“What’s really exciting about the whole field of network alignment now is that we are in a sense where the sequence alignment people were in, say, 1975,” said Trey Ideker, co-developer of PathBlast — a software tool that by his own analogy might be considered the Needleman-Wunsch of the post-sequence era.
In 1975, Ideker said, “there was just enough sequence data that people could think about aligning them and developing better and better algorithms for doing that, and we’re in that same stage now with interaction networks.”
With just a handful of interaction networks currently available, “there’s enough data that we can conceive of this notion and explore how the algorithmics work,” he said.
“So if you start in 1970 or 1975 with sequence alignment and then track all the developments in bioinformatics that happened over the next 10 years, you get a very good impression of what all the required developments will be for network alignment.”
Needleman-Wunsch, the first dynamic programming algorithm for sequence comparison, was published in 1970, followed by Smith-Waterman in 1981, and then Blast in 1990 — all improvements in either the speed or the accuracy of the original concept.
The next step after pairwise alignment, according to Ideker, is multiple alignment across three or more species, “and with our recent PNAS paper we at least show first principle of that.”
In that paper [Proc Natl Acad Sci USA. 2005 Feb 8;102(6):1974-9], Ideker, a bioengineering professor at the University of California, San Diego, and his colleagues used PathBlast to compare the protein-protein interaction networks of Caenorhabditis elegans, Drosophila melanogaster, and Saccharomyces cerevisiae. The alignment revealed 71 regions that were conserved across worm, fly, and yeast, pointing the way toward novel functional annotations for several thousand proteins in the three species.
The paper generated a great deal of interest in PathBlast, Ideker said, adding that the response came as a bit of a surprise because it’s actually the third paper on the method that the developers have published over the last year. “I can only think the pump was primed or something by those other papers. When they were coming out a year ago, I think the idea was still sort of foreign to people,” he said.
PathBlast compares two or more networks by aligning proteins, one by one, along a pathway. The method first assesses the sequence similarity between a protein and its potential ortholog, and then scores the quality of the protein interactions in order to find the optimal alignment between two networks.
Ideker cautioned that there is plenty of room for improvement in the method, however. “In the case of multiple network alignment, we’d be hard pressed to do five or six species in the same way we did three species,” he said. “So there’s going to have to be more algorithmic advances there to enable us to do that.”
In addition, he said, largely due to the paucity of interaction data, there’s no equivalent of a PAM (point-adjusted mutation) or BLOSUM (block substitution matrix) substitution matrix for network alignment, which would score potential alignments based on better knowledge of how networks evolve. “So what we really need now is a lot of network data spanning many species that will let us formulate how these networks are really evolving, and how can that information be used in the alignment algorithm itself,” he said.

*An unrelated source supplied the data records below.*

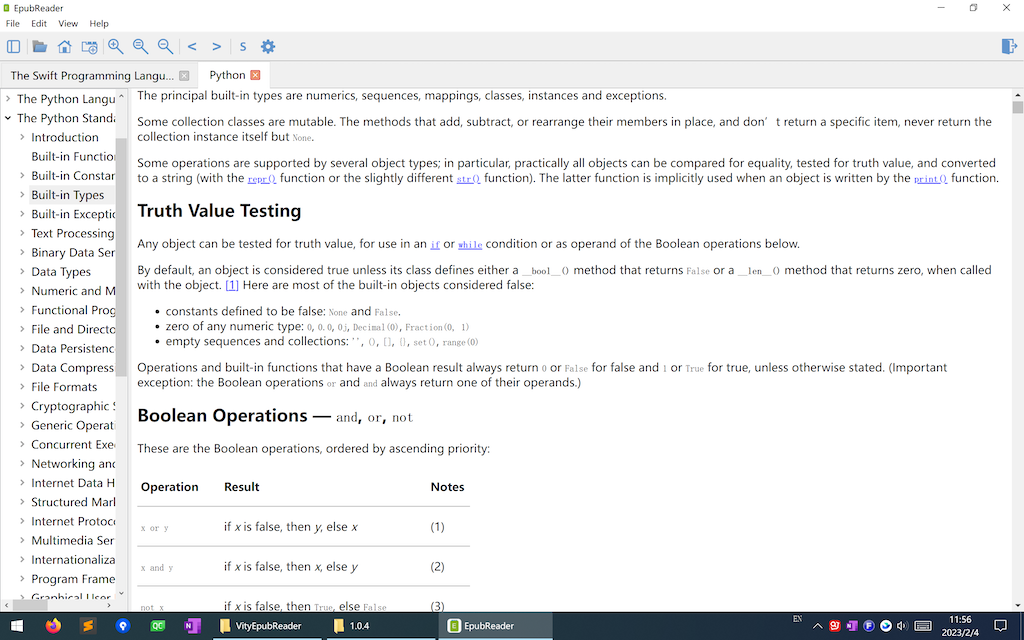Toggle the sidebar panel view

(x=13, y=46)
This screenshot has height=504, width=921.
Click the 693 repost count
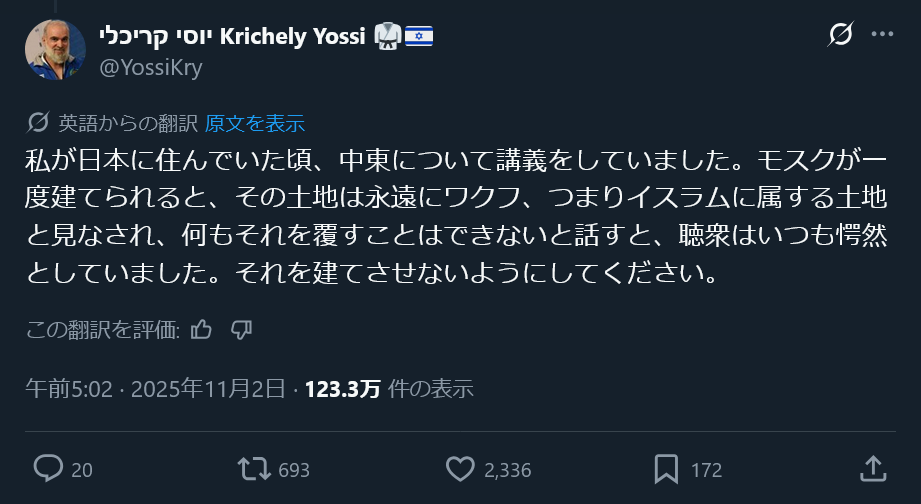pos(294,469)
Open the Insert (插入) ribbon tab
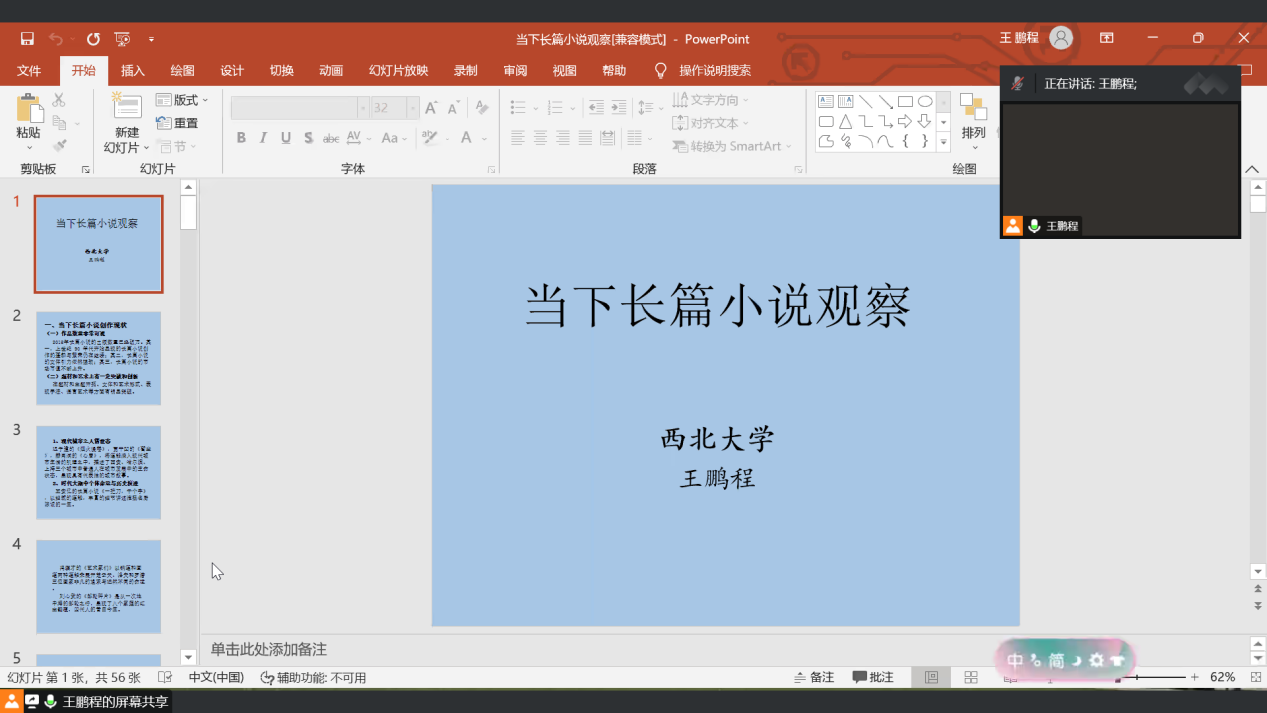This screenshot has height=713, width=1267. [133, 71]
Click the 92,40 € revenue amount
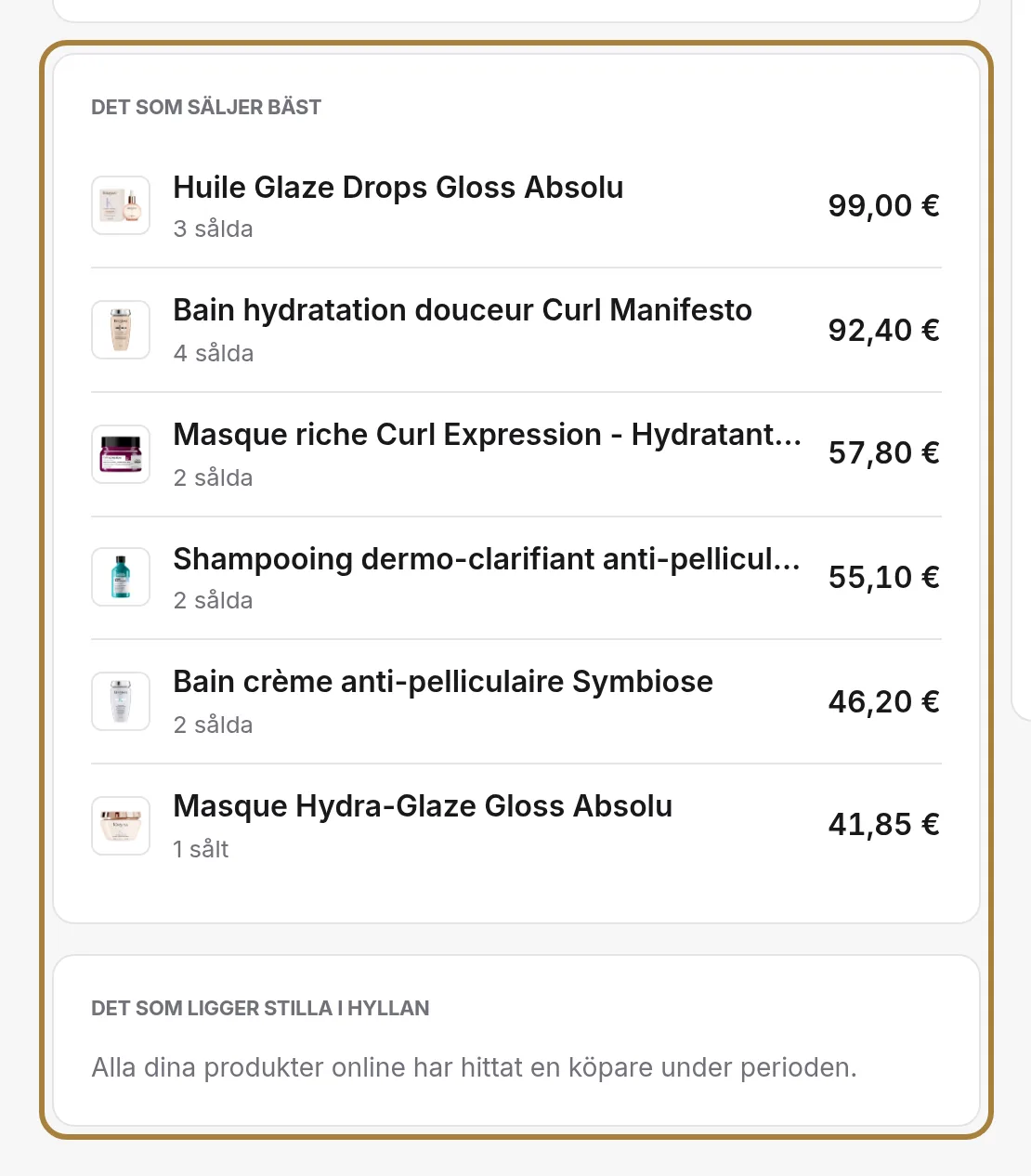Screen dimensions: 1031x1176 (884, 330)
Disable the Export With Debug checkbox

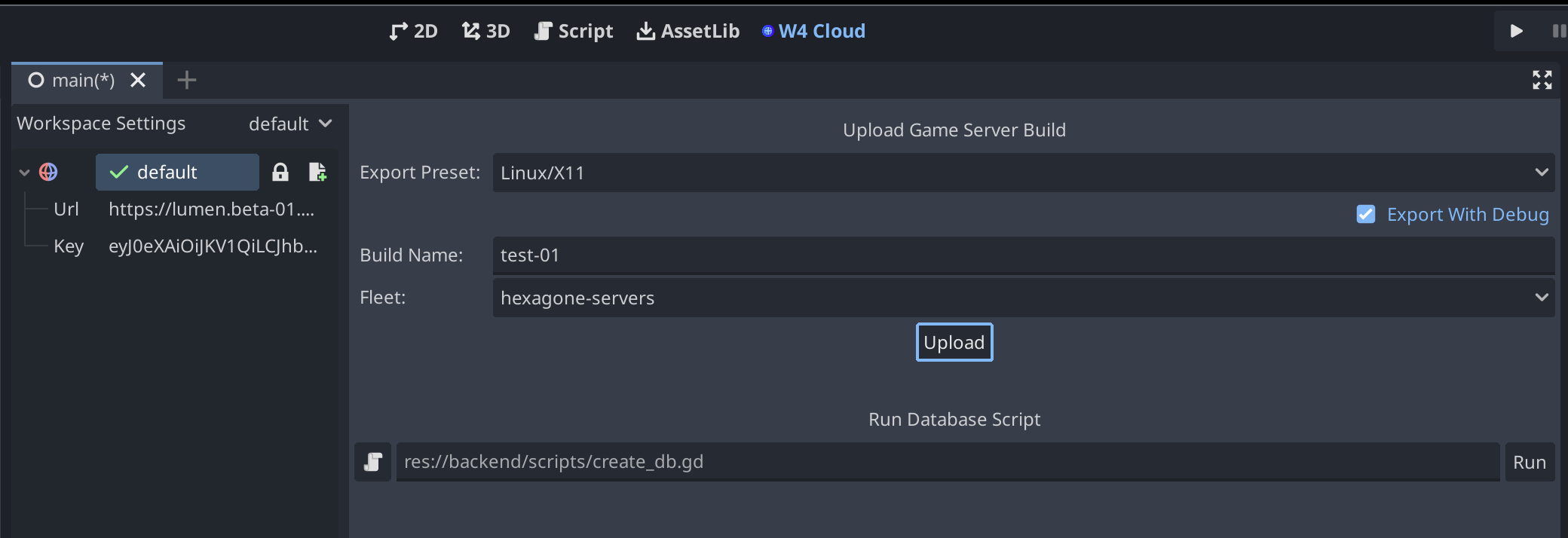1365,215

But despite its current limitations, Ideker said that PathBlast is still an effective tool for several research problems. One example, as the recent PNAS paper illustrates, is in predicting protein functions — or even novel protein interactions — by comparing networks across multiple species.
PathBlast is also an effective noise-filtering tool for interaction networks. Unlike sequence data, which may contain only one error per 1,000 base pairs or so, the error rate for interaction data can get as high as 50 percent, Ideker said, “meaning that every other interaction you look at is probably false.”
However, he said, “If you see a region aligned between networks, you sort of have more confidence that those interactions and proteins are really occurring in the cell for some functional purpose.”
Ideker and his colleagues have released a web-based PathBlast query tool (at http://www.pathblast.org/), where researchers can compare a single pathway or complex against interaction networks for seven species.
By early summer, Ideker said that a downloadable version of PathBlast should be available as a plug-in for the Cytoscape software package so that users can compare whole networks against each other.
Currently, he said, a web-based query takes “under 10 seconds,” while a whole-versus-whole network comparison can take several hours.